Muitas ameaças à existência do minipantanal
Promoção de turismo ecológico é vista com reserva, pela incapacidade do Estado de fiscalizar a região
Chico Siqueira
As principais ameaças ao Pantanal paulista são o avanço da cana-de-açúcar nos varjões, os resíduos da indústria de celulose no Rio Paraná e a ação de caçadores, pescadores, traficantes de animais silvestres e invasores de terra, afirmam ambientalistas. 'Há também omissão dos órgãos públicos', diz Roberto Franco, presidente da Entidade Ambiental de Castilho e Região (Econg). 'Se continuar como está, pode não durar muito', alerta.

Ele cita o exemplo do cervo-do-pantanal, que pode desaparecer em 30 anos, por causa da falta de planos de manejo que facilitem sua reprodução. 'Na última reunião do Conselho Estadual do Meio Ambiente (Consema), em novembro, apareceu a informação de que a luta pela preservação do cervo pode ser deixada de lado', diz.
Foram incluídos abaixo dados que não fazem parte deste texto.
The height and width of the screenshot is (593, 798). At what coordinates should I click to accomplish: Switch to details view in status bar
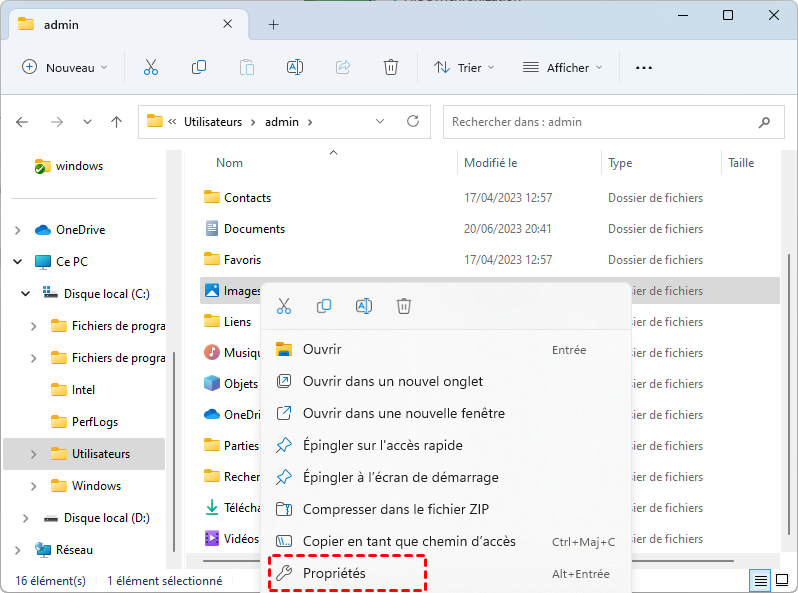tap(761, 580)
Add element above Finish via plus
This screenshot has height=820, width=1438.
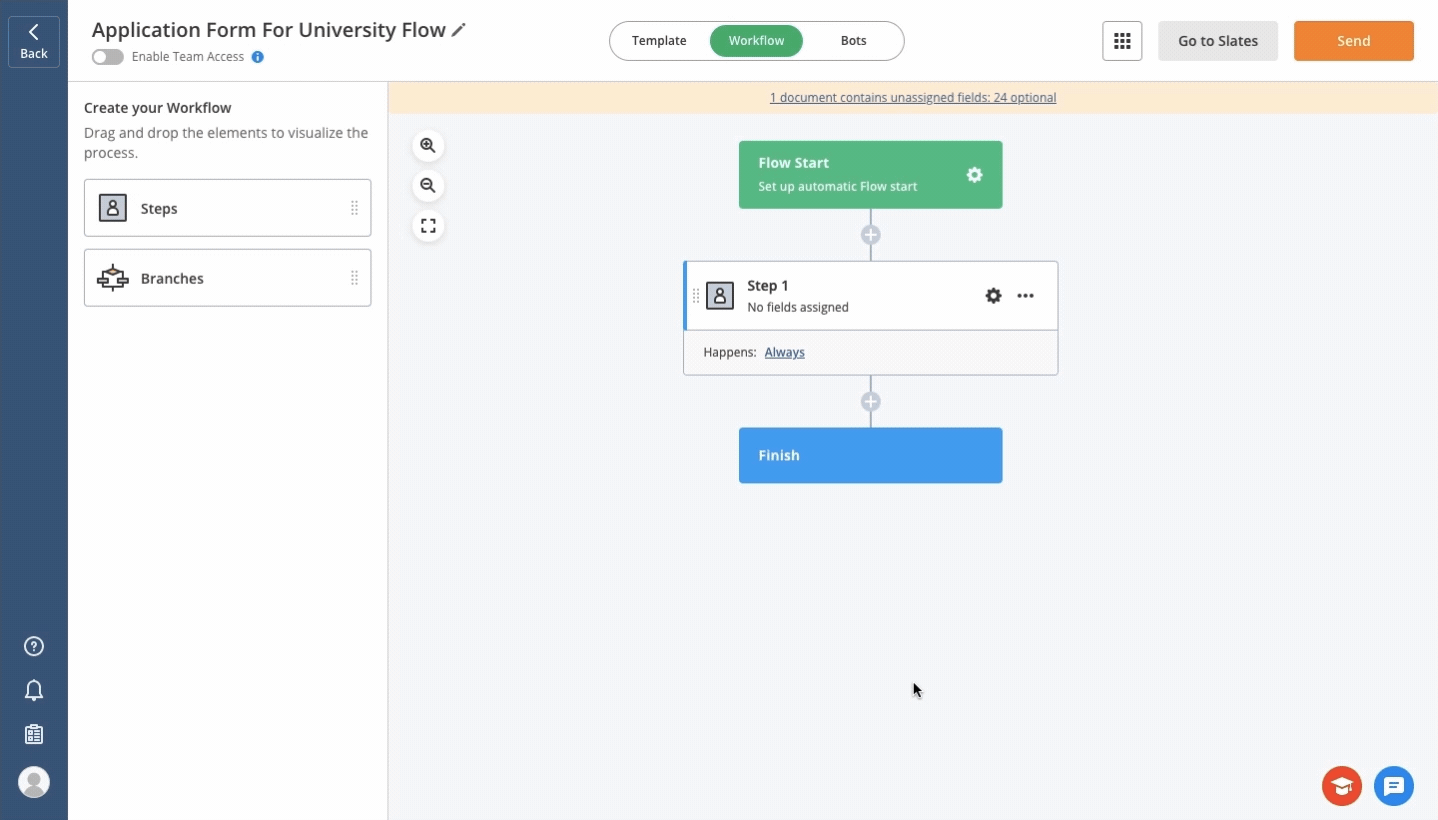[871, 402]
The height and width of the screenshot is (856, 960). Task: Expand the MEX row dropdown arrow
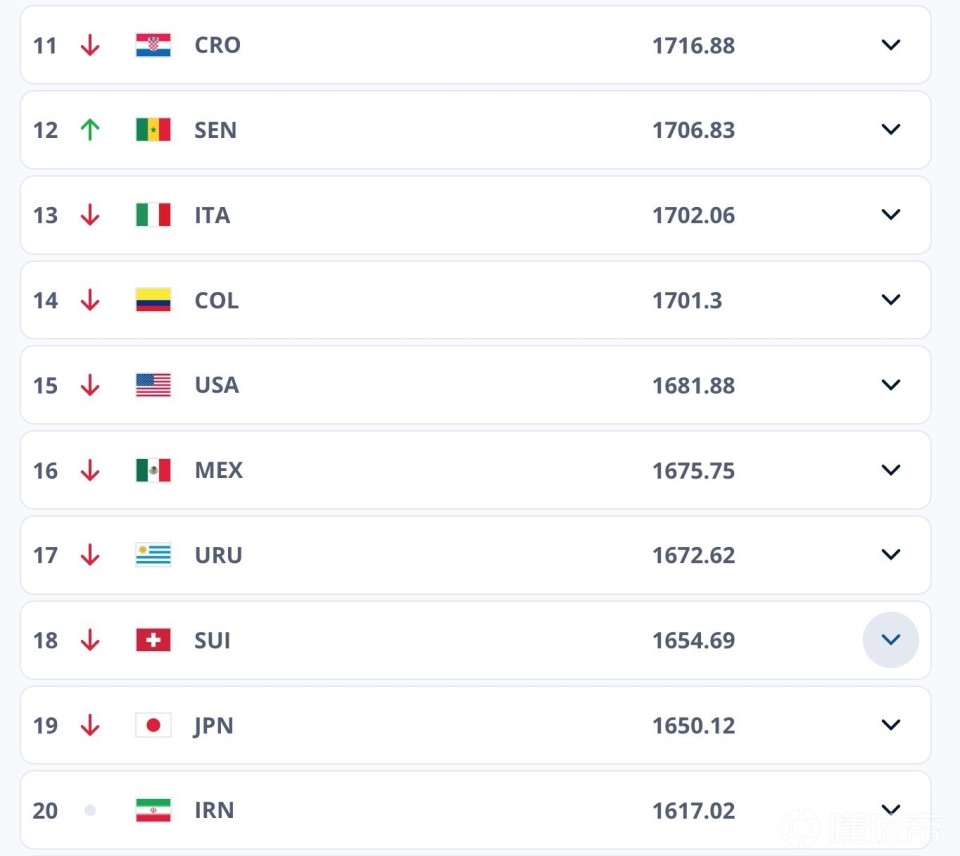891,470
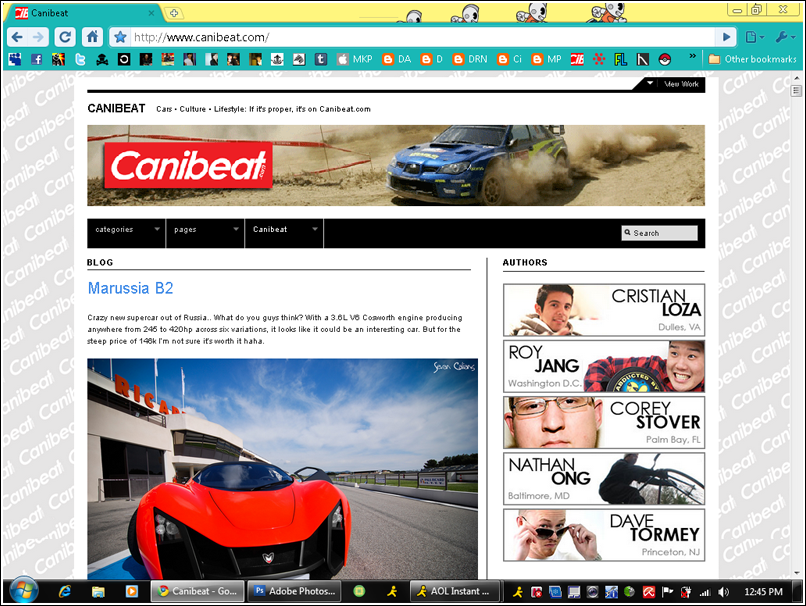
Task: Open the Other bookmarks folder
Action: (x=752, y=59)
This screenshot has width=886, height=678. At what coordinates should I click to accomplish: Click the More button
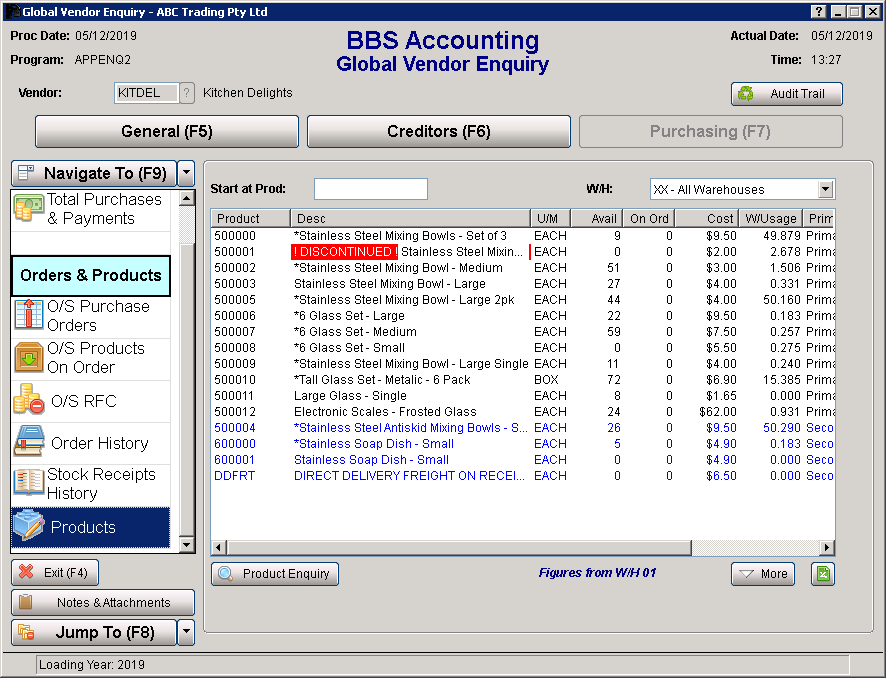[x=762, y=574]
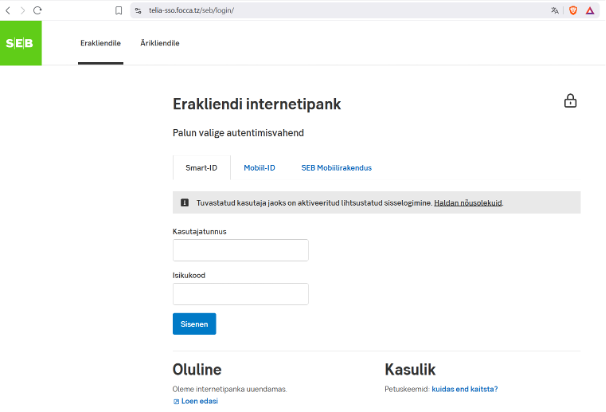Click the SEB logo
The height and width of the screenshot is (412, 606).
click(20, 44)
Na reunião, o presidente do Consema, José Goldemberg, então secretário estadual do Meio Ambiente, disse que 'a Cesp encontra-se impossibilitada de dispensar os cuidados necessários à preservação do cervo-do-pantanal'. A região é a única do Estado onde a espécie, com cerca de 300 indivíduos, vive solta.

Outra ameaça é a poluição do Rio Paraná com sulfato de cobre, que causa mortandade de peixes. A suspeita é que o problema tenha sido causado por produtos usados na limpeza das turbinas.
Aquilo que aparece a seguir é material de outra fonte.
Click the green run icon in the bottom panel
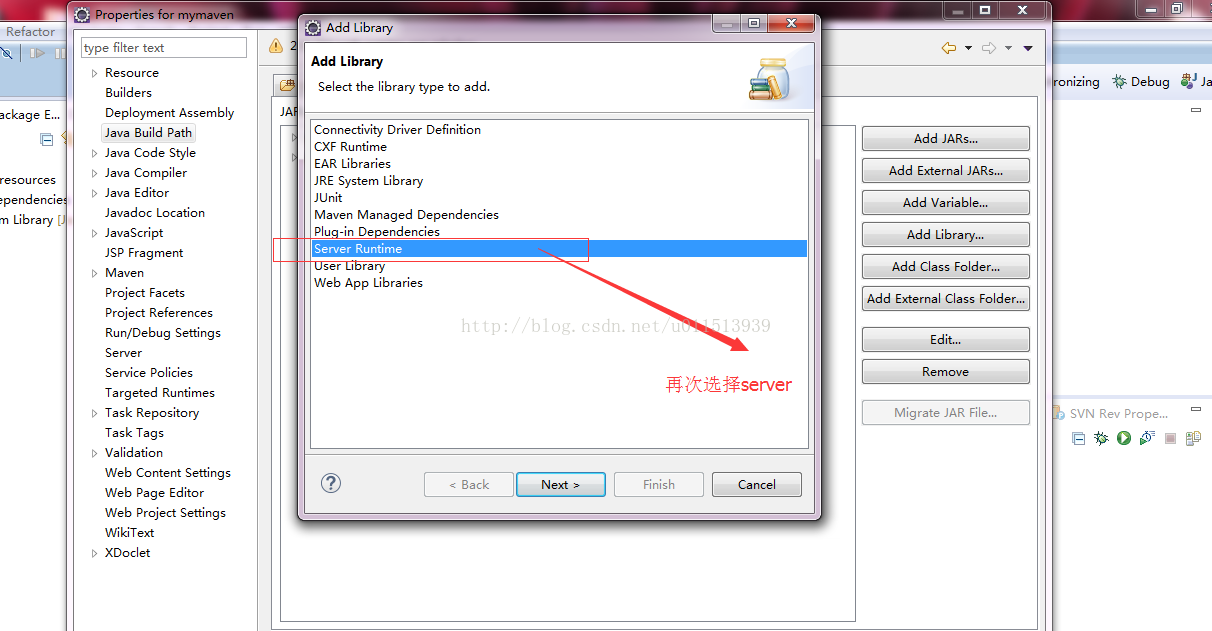 coord(1124,438)
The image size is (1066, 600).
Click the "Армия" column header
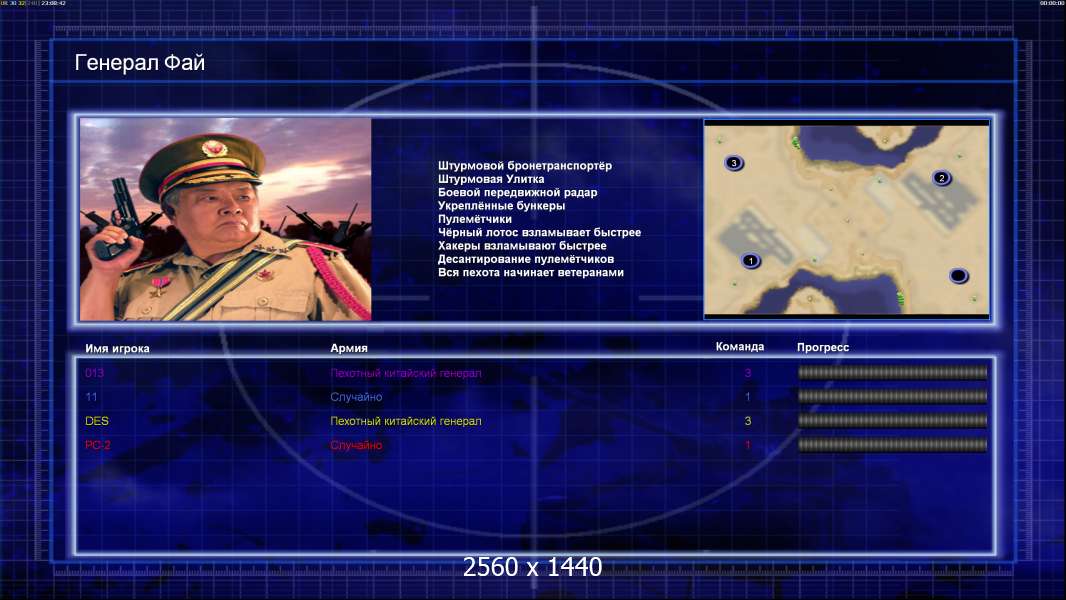coord(349,347)
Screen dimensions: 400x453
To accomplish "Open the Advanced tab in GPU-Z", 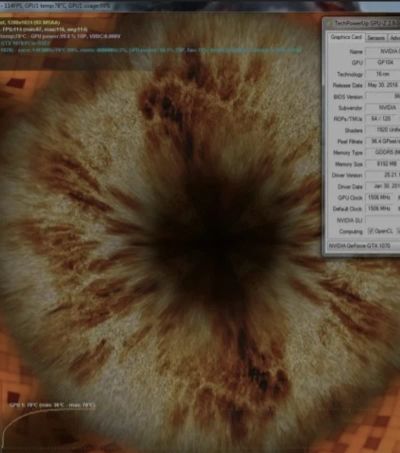I will (394, 38).
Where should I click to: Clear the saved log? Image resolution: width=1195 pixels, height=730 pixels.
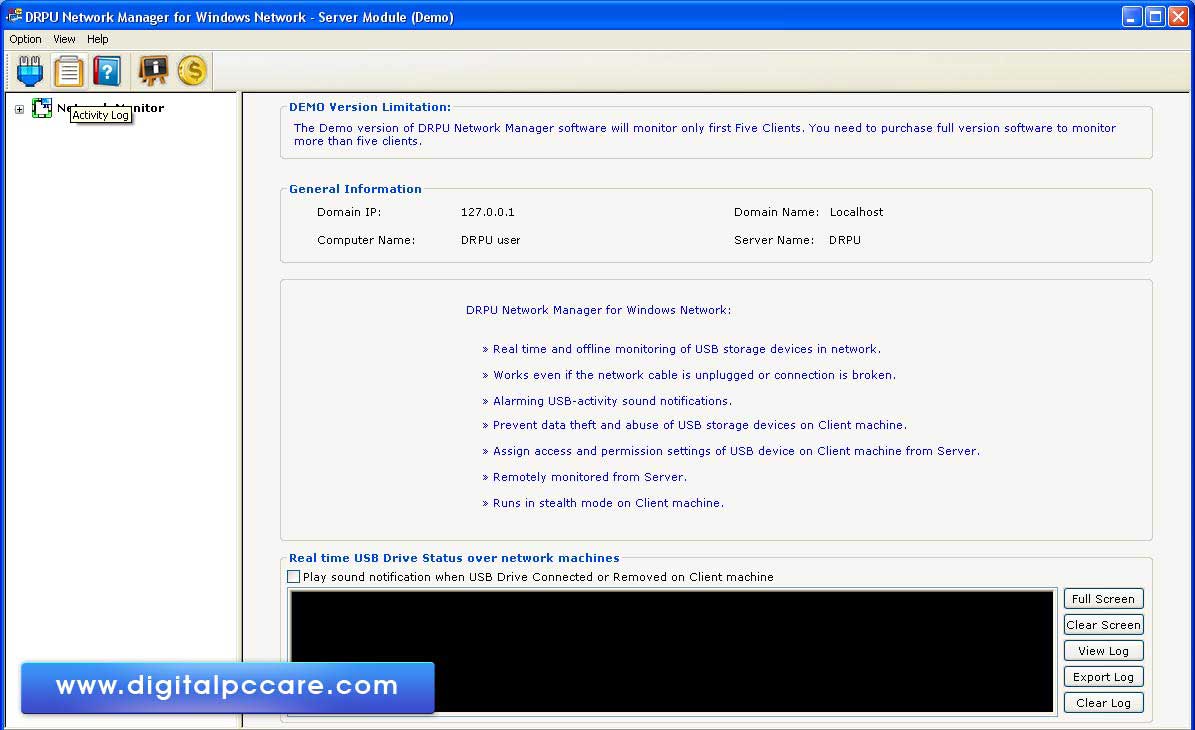pos(1103,702)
A Econg também luta contra a instalação de uma fábrica de celulose da multinacional International Paper, em Três Lagoas, às margens do Rio Paraná, no lado de Mato Grosso do Sul. A ONG entrou com parecer avalizado pela Procuradoria da República solicitando ao Ministério Publico Federal a revisão dos licenciamentos ambientais, mas a pedra fundamental da indústria já foi lançada. 'Os documentos de Estudo de Impacto Ambiental e Relatório de Impacto do Meio Ambiente são superficiais e contraditórios', denuncia Franco.
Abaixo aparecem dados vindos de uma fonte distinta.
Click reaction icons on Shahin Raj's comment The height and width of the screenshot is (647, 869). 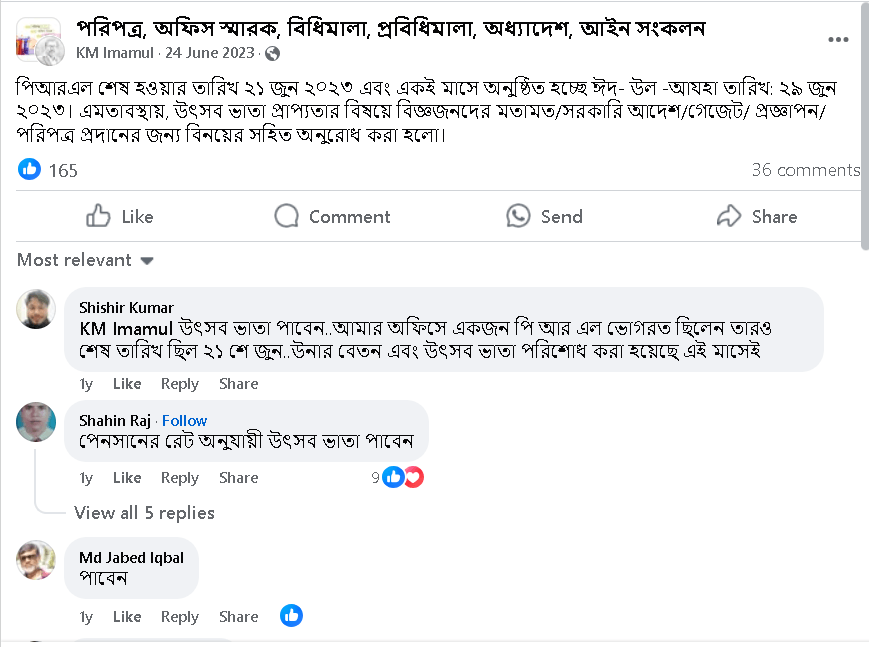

O temor é que o minipantanal se transforme numa nova Ilha Comprida, que a partir da desapropriação pela Cesp, há cinco anos, enfrenta incêndios todos os anos. 'Muitos animais morreram lá, araras, catetos e principalmente macacos, cuja população hoje está restrita a um único bando, que não consegue sair da ilha', lembra o pescador profissional Antonio Nivaldo Benevidez, que morou mais de 40 anos na ilha e tem uma pousada do outro lado do rio. 'Lá tinha pousadas e sitiantes criavam gado. Bem ou mal, eles ajudavam na preservação do local. Agora, os caçadores chegam e ateiam fogo para matar e comer a carne de capivaras e outros bichos silvestres.'

Turismo ecológico

Franco afirma que programas de turismo ecológico, educativo e rural são as alternativas para se preservar o Pantanal paulista. 'A região vive hoje só do turismo predatório, feito por pessoas que procuram o Rio Paraná para pescarias, inclusive de arpão.'

O biólogo Cristiano Caldas Ribeiro vê com reservas a proposta de turismo sustentado na região. 'Tem de haver fiscalização. Não podemos deixar que este ecossistema, único no Estado, corra o risco de ser depredado pelo homem.'

Para ele, o ideal seria que o Pantanal paulista continuasse em segredo, como foi mantido por mais de 50 anos pelos fazendeiros da região.